## [WORK ITEM]
Your task is to show every line in the listing below that includes "computer".
=== DATA UNDER STUDY ===
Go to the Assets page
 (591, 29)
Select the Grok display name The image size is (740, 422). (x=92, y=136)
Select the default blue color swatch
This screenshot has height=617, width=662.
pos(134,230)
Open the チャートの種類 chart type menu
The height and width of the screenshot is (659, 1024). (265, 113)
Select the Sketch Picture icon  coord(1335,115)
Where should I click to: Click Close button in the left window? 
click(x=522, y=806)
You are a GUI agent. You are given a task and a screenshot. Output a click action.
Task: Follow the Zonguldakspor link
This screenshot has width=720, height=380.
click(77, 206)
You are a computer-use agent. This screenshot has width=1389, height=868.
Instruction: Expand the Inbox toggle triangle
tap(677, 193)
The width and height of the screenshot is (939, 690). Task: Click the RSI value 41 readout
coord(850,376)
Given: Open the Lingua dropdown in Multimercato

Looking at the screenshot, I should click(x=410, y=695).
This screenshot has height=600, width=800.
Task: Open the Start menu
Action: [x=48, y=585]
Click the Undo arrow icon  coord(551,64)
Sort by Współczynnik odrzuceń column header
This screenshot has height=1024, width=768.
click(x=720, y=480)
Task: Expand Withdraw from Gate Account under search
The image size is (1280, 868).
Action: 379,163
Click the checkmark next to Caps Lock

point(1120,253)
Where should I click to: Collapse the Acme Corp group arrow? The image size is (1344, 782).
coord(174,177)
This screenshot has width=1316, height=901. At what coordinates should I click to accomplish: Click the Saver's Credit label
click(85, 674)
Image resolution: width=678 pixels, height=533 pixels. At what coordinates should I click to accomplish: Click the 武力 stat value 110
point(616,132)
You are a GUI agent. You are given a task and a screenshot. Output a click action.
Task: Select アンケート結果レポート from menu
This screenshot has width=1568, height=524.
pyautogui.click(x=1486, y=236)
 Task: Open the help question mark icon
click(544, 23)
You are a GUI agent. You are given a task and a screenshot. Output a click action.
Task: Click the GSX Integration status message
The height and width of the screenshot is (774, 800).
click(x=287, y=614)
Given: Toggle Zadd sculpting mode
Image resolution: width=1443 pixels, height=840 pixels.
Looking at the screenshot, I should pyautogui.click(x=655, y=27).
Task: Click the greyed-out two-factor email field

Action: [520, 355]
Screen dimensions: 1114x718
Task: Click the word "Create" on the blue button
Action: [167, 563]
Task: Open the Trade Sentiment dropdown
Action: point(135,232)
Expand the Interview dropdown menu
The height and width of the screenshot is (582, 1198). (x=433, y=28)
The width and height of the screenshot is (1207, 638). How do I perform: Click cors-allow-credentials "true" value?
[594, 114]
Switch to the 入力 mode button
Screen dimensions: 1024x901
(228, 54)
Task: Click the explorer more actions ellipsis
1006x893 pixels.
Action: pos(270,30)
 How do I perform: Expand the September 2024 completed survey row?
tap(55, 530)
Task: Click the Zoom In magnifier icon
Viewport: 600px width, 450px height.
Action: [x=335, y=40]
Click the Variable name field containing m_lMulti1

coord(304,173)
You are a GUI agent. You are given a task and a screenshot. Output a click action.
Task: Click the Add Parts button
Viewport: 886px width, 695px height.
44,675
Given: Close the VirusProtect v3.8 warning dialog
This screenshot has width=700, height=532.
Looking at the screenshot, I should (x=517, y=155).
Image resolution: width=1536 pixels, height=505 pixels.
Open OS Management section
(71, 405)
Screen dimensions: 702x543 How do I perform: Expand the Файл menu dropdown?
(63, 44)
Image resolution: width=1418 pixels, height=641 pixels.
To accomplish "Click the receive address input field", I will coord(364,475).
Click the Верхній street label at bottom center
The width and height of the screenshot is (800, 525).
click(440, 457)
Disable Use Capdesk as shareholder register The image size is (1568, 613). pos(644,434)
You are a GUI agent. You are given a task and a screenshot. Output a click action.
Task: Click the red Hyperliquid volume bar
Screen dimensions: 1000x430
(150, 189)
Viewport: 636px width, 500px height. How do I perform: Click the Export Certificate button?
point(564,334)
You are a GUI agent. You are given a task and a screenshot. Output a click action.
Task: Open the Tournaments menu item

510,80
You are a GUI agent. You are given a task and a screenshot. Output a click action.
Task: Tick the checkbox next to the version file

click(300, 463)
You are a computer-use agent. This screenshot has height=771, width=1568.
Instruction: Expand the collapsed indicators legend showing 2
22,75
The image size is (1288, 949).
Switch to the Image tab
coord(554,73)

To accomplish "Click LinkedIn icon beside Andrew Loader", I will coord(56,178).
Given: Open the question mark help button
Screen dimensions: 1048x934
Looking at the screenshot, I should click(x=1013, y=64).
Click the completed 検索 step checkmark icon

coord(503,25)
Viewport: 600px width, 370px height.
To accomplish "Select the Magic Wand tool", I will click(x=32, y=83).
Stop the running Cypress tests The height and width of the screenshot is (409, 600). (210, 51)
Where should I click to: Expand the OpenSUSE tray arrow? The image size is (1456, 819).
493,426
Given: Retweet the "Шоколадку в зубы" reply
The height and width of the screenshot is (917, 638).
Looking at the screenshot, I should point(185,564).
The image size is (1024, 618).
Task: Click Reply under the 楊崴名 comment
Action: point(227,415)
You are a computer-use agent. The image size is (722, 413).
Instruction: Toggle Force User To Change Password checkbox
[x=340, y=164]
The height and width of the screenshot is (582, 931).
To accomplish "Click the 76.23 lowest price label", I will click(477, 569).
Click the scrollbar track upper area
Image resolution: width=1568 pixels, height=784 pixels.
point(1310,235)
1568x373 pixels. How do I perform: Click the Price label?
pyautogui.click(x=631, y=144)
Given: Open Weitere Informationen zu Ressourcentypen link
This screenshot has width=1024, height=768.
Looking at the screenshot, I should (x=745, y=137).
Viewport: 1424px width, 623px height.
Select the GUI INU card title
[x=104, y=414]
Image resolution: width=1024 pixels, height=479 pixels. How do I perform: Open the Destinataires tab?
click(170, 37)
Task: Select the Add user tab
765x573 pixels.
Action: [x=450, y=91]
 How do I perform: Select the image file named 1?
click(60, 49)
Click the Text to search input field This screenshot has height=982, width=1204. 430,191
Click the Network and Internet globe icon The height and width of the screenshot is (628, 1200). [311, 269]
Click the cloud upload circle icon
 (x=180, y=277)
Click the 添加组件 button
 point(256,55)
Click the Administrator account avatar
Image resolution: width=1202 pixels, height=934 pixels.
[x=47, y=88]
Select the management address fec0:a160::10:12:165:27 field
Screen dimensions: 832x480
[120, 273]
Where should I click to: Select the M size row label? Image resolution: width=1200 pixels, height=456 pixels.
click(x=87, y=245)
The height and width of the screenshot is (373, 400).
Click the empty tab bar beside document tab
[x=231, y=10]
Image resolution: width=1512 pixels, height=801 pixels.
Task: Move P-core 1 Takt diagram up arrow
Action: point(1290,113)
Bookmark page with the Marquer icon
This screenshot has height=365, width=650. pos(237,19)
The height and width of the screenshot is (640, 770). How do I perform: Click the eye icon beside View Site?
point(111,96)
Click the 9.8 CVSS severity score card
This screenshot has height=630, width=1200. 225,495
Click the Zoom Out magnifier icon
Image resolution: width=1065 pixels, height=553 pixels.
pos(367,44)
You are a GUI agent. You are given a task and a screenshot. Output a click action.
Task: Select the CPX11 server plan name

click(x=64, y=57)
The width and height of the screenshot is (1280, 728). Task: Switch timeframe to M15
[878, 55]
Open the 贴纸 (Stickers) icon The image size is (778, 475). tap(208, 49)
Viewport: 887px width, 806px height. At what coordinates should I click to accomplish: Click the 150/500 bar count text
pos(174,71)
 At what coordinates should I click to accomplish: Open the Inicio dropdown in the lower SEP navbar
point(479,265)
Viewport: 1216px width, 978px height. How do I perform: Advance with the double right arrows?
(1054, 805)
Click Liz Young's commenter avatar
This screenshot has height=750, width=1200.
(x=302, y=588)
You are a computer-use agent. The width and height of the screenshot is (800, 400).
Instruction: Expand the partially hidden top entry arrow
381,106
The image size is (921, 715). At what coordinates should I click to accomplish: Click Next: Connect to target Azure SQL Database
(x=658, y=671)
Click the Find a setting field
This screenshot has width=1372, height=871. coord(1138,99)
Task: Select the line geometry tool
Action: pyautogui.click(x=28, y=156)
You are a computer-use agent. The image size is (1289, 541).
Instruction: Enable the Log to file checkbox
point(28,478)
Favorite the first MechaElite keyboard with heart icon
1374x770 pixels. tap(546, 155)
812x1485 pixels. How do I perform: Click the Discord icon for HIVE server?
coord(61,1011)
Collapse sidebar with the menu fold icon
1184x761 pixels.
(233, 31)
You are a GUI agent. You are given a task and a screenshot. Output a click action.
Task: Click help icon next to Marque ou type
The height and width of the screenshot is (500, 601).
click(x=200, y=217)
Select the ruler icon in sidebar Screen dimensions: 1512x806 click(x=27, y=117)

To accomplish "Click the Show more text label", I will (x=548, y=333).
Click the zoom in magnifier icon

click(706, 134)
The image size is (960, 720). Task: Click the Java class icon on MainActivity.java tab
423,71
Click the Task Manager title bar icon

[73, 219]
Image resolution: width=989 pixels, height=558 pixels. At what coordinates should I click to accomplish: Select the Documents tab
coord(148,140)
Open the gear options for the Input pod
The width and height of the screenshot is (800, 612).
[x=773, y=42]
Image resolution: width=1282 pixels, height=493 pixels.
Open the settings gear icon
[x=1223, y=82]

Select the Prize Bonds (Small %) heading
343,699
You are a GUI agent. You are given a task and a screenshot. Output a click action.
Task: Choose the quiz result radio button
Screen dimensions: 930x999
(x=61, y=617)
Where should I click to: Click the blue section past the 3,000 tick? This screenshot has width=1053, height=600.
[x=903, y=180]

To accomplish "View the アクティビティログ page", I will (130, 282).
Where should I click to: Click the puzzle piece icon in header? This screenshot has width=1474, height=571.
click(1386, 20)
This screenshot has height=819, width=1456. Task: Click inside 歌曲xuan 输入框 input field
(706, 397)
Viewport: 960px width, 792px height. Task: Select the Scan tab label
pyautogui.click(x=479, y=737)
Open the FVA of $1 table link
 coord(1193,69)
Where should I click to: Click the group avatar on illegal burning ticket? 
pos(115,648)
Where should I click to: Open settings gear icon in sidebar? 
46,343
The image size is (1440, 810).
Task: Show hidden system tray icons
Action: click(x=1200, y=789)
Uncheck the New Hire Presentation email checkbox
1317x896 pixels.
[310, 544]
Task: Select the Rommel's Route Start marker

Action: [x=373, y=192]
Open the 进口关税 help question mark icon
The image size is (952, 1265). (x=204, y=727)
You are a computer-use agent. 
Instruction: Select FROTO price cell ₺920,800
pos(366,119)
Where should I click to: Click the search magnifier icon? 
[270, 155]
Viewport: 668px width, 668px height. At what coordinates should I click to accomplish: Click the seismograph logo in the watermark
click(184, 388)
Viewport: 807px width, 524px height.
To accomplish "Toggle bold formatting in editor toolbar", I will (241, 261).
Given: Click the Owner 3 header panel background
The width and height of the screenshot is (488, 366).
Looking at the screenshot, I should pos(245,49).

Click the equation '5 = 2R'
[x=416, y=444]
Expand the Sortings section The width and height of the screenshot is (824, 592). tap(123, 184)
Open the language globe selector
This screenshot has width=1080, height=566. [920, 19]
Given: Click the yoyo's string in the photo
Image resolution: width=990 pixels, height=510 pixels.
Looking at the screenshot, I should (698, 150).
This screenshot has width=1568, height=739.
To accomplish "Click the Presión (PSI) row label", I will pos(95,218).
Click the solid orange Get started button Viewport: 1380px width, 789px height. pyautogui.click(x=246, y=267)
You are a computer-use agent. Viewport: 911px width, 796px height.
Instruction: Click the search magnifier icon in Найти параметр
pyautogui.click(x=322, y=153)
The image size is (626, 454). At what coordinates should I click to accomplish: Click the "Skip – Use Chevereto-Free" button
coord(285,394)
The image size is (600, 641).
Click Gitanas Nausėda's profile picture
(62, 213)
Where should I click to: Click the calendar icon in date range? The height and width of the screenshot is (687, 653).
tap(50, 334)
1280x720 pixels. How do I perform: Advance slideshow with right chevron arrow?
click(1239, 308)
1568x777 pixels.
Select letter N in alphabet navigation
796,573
===
## [EXERCISE RESULT]
You are a computer-use agent. This screenshot has width=1389, height=868.
You are a computer-use agent. This screenshot has height=771, width=1568.
You are a computer-use agent. The image size is (722, 413).
You are a computer-use agent. The width and height of the screenshot is (800, 400).
You are a computer-use agent. The image size is (1289, 541).
You are a computer-use agent. 
You are a computer-use agent. Viewport: 911px width, 796px height.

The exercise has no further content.